One of the inspiring stories from the Accenture and RLabs partnership is Thembeka George’s story of struggle and determination. A 19-year old from the Free State used to travel for three hours a day in order to improve her knowledge to become a better person in life. Surviving on her grandparents’ pension which was not a lot, Thembeka left for Cape Town to live with her mother with a hope of securing a study or job opportunity—but finance remained her key challenge.
Her mother’s employer told her about RLabs, a global movement—sponsored by Accenture—that brings a social change through the use of ICT solutions. She applied and was granted a scholarship to study programming. Thembeka was aware that she had to get a job after completing her studies, and youth of her age and background do not have CVs—many don’t know how to create one. She decided to create an app that will create CVs for her peers and make their lives easier.
Today, Thembeka is working as a programmer for one of the global technology company. She is also refining her app and in a process of starting her own business.
Youth unemployment is not only a national challenge but a global one. The world has a record number of young people as many as 1.8 billion, and millions of them are unable to find meaningful work that enables them to support themselves and contribute towards the growth of their economies.
Global studies show that over the next decade, a billion more young people will enter the job market. About 600 million new jobs will need to be created just to stay current with youth employment rates.
Unemployment among young people endangers entire economies and societies. It spawns inequality, spurs social tension, and leads to deterioration of youth’s emotional, mental as well as physical health. “Thanks to our Skills to Succeed programme, we already have initiatives in place to tackle the problem now. But more can be done through partnerships across organisations and sectors. Let’s make every future count and lead in the new corporate social responsibility,” concludes Nkuna.
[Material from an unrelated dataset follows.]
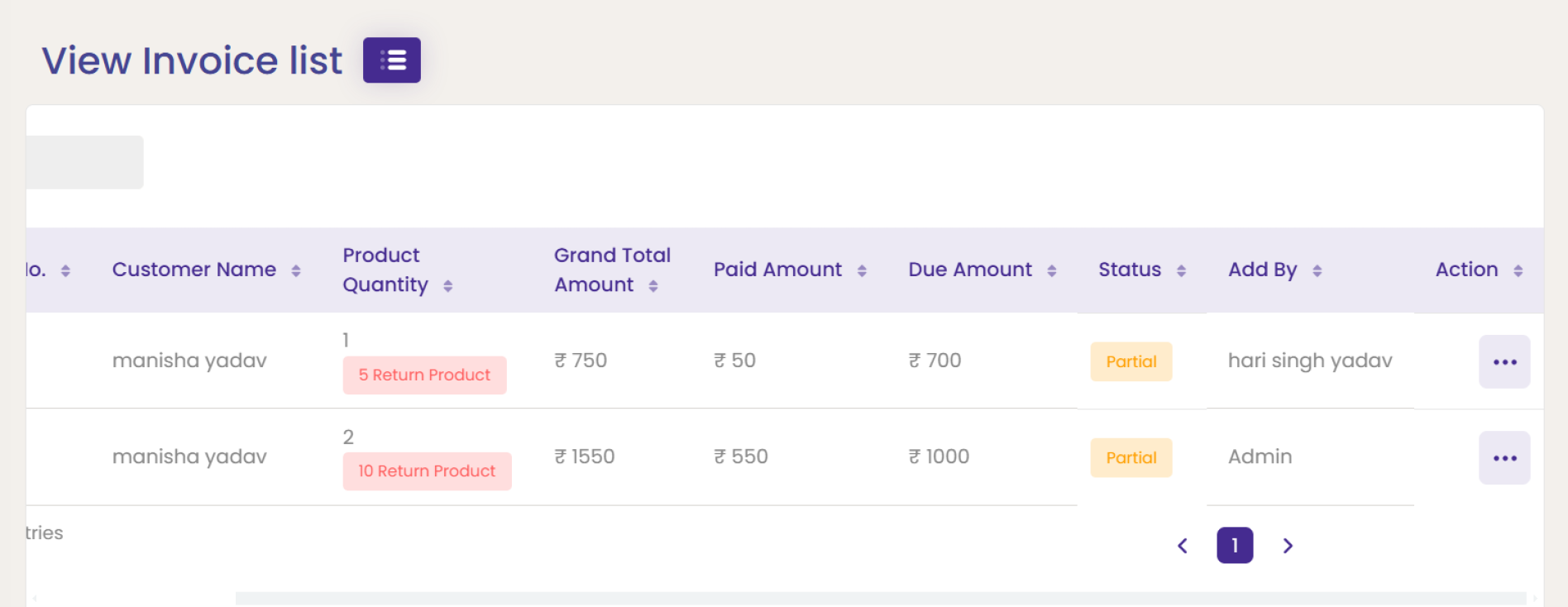Sort by Action column arrows
1568x607 pixels.
click(1518, 270)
Accenture (NYSE: ACN) is a leading global professional services company, providing a broad range of services and solutions in strategy, consulting, digital, technology and operations. Combining unmatched experience and specialised skills across more than 40 industries and all business functions—underpinned by the world’s largest delivery network—Accenture works at the intersection of business and technology to help clients improve their performance and create sustainable value for their stakeholders. With approximately 401,000 people serving clients in more than 120 countries, Accenture drives innovation to improve the way the world works and lives. Visit us at www.accenture.com.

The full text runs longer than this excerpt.